━━ GIVEN DATA ━━

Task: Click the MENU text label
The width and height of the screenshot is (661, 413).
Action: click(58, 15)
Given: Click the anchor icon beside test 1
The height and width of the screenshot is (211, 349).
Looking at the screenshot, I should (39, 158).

━━━

WORK INSTRUCTIONS: Each line from the one containing "The width and" through the end of the listing above should be copied exactly, with no other line included.

RESPONSE AREA:
The width and height of the screenshot is (661, 413).
Action: click(58, 15)
Given: Click the anchor icon beside test 1
The height and width of the screenshot is (211, 349).
Looking at the screenshot, I should (39, 158).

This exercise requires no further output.